Energy-efficient spreading factor adaptation with security-constrained closed-loop feedback for dense LoRaWAN deployments
摘要
This paper presents a novel and unified cross-layer optimization framework, SFOptSec, specifically designed for LoRaWAN-based IoT environments. Unlike conventional studies that treat communication efficiency and data security as separate goals, SFOptSec holistically integrates adaptive spreading factor (SF) optimization with AES-128-based encryption modeling within a lightweight and energy-aware architecture.
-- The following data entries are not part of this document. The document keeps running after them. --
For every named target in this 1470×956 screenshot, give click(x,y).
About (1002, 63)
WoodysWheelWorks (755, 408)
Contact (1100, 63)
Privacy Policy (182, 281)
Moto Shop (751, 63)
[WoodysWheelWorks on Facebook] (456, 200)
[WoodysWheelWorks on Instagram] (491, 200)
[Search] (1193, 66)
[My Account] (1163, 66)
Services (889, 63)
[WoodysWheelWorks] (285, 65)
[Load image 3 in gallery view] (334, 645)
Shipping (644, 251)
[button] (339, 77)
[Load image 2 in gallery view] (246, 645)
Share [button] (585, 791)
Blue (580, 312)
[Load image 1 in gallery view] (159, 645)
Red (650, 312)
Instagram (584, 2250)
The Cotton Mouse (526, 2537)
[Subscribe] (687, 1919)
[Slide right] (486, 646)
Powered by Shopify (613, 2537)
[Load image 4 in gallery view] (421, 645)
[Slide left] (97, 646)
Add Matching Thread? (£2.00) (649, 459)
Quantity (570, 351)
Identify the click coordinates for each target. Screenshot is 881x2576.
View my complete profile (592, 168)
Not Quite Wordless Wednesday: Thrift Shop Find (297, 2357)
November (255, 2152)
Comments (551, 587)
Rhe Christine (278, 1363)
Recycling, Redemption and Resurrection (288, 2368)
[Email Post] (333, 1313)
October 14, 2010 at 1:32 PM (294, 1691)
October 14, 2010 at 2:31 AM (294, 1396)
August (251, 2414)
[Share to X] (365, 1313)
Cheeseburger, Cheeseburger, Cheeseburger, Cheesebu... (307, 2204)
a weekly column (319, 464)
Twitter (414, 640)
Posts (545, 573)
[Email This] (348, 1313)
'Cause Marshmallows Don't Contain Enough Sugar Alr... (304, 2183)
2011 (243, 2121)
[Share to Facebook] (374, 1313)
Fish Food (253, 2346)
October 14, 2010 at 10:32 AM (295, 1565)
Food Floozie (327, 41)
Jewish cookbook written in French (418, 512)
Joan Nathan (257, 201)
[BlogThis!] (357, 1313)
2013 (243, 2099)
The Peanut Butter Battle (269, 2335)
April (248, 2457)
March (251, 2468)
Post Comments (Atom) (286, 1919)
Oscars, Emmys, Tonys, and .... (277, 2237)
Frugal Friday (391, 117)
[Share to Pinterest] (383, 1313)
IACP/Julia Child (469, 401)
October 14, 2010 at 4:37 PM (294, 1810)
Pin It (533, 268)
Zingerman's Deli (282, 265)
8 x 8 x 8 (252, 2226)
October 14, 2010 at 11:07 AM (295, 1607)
The framework dynamically balances energy consumption, reliability, and security by embedding cryptographic overhead directly into the optimization process, achieving real-time adaptation to changing network conditions. A multi-objective optimization model minimizes the combined cost of transmission and encryption energy, subject to reliability and security constraints. Furthermore, a feedback-based gateway adaptation mechanism iteratively refines SF and encryption parameters using observed metrics such as energy, latency, and packet delivery ratio (PDR). Simulation results demonstrate that SFOptSec significantly enhances network efficiency, reducing overall energy consumption and delay while maintaining robust data confidentiality. By unifying physical-layer optimization, link-layer encryption, and feedback-driven adaptation, SFOptSec establishes a scalable, secure, and energy-efficient solution for next-generation low-power IoT communication in dynamic LoRaWAN deployments.